Любе бестактный вопрос не понравился, она перевела речь на другое и попросила показать портрет. Увидев старуху на фоне буфета, прижала руки к груди, всхлипнула:

— Совсем не ожидала, что она стала такая… непохожая. Неужели, и Катерина такая была? Такая старая. Как это ужасно… Как несправедливо…

— Любаша, что расстраиваться, ведь это все, как бы тебе объяснить подоходчивей, давно произошло. Такая старая она лет пятьдесят, не меньше. — Николай, успокаивая, похлопал барышню по руке. Рука оказалась холодной, но не мертвецки ледяной, а такой, как часто бывает у нервных анемичных барышень, плотности рука тоже была нормальной, человеческой.

Барышня взглянула удивленно и благодарно:

— Спасибо за Любашу. Они меня так называли, мои близкие. — Смущенно потупилась и прошептала:

— Вообще-то я травилась наверху, там, где сейчас Катя маленькая живет. Она младшая дочь моей двоюродной сестры. А умерла здесь, в этой комнате, но позже через пару лет. То, что они говорили, будто у меня тиф — неправда. В то время мастерскую уже закрыли. Дома я оставаться никак не могла, вот Катя меня и пустила. Настаивала, чтобы наверху поселилась, но я не захотела. Надо же, ничего от той жизни не осталось, ничего. Буфет страшненький какой, вульгарный. Мы подумать не могли, что Катя маленькая будет жить здесь, в таких условиях. Осталась, не уехала с семьей в семнадцатом году. Упрямая.

Николай решил уточнить детали: — Значит, раскапывая полы, я выпустил вас с Хозяином. Из мышеловки, что ли?

Люба покраснела, зашептала еще тише: — Я вас обманула. Мы здесь всегда были, только вы нас не видели. А Хозяина и сейчас не видите, один раз всего разглядели. А он же — вот, напротив сидит. Хозяина мужчины вообще не могут видеть.

Николай вгляделся, под стеллажами качались тени, но никаких домовых не наблюдалось. Тут до него дошло, что, находясь в мастерской неотлучно, Люба видела все, что происходило на многострадальной кушетке с выпирающими пружинами, нескончаемую вереницу жен, подруг и поклонниц, их локти, плечи, груди, его собственные ягодицы и так далее. Смутился, но решил, что в этом есть особая острота и терпкость. Что же она в обморок-то загремела, оконфузилась в свой первый визит, если видела его во всяких видах? Вслух же спросил, не сомневаясь, что его мысли она слышит так же отчетливо:

— Как же мы не сталкиваемся в такой маленькой комнате, не стукаемся лбами? Или, пока я тебя не видел, ты была бесплотна, и я проходил сквозь, не замечая?

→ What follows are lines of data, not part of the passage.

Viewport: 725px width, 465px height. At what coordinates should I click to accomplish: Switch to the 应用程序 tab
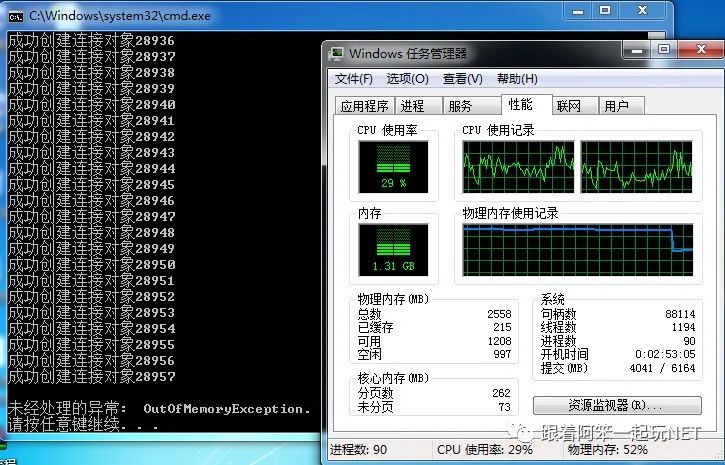click(365, 106)
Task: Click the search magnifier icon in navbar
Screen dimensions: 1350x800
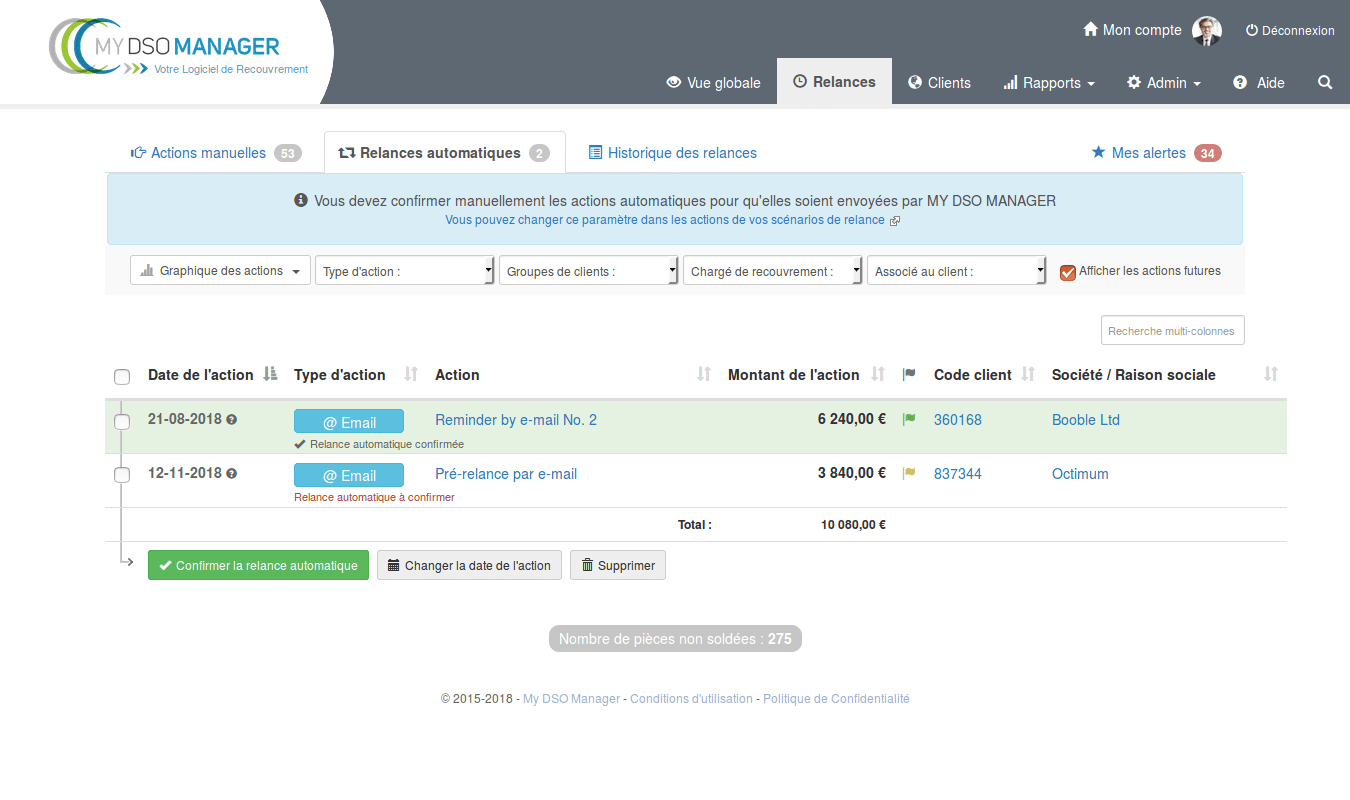Action: [x=1325, y=83]
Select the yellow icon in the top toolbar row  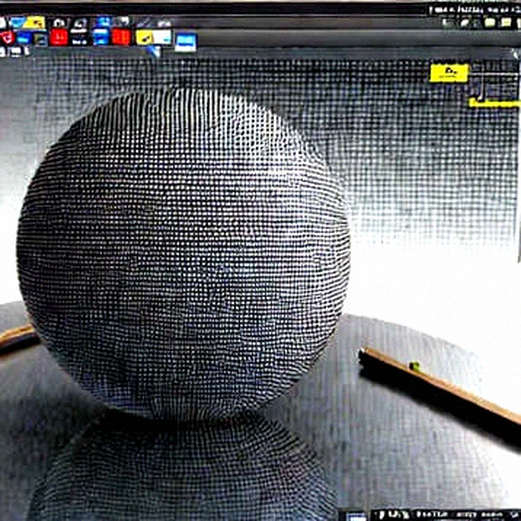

— От вас зависит, бесплотна я или нет, — очень резво возразила Люба. — Вы сразу представили, как вы… как мы… как вы меня, — смешалась, даже порозовела. — И почему мы должны сталкиваться, вы же не налетаете на шкаф, по крайней мере, в трезвом виде. А если у вас гости, я всегда ухожу на кухню и прячусь в уголке между шкафом и стеной. Туда никто не лезет, даже по ошибке. Разве иногда, если разговор уж очень увлекательный, выхожу послушать. И в спальне с вами никогда, никогда не нахожусь.

Люба глядела с тем истовым желанием постоять за правду, что и другие женщины, живые, когда принимались уверять в чем-то, чего не соблюдали. Это внушало надежду, что женская природа не меняется ни у каких ее представительниц, вплоть до потусторонних. С Любой можно договориться. Но представить себе, что она станет постоянно толочься в мастерской — его мастерской! Что же с этим делать? Даже если он не будет видеть Любу, знание, что она постоянно следит за ним, способно отравить жизнь.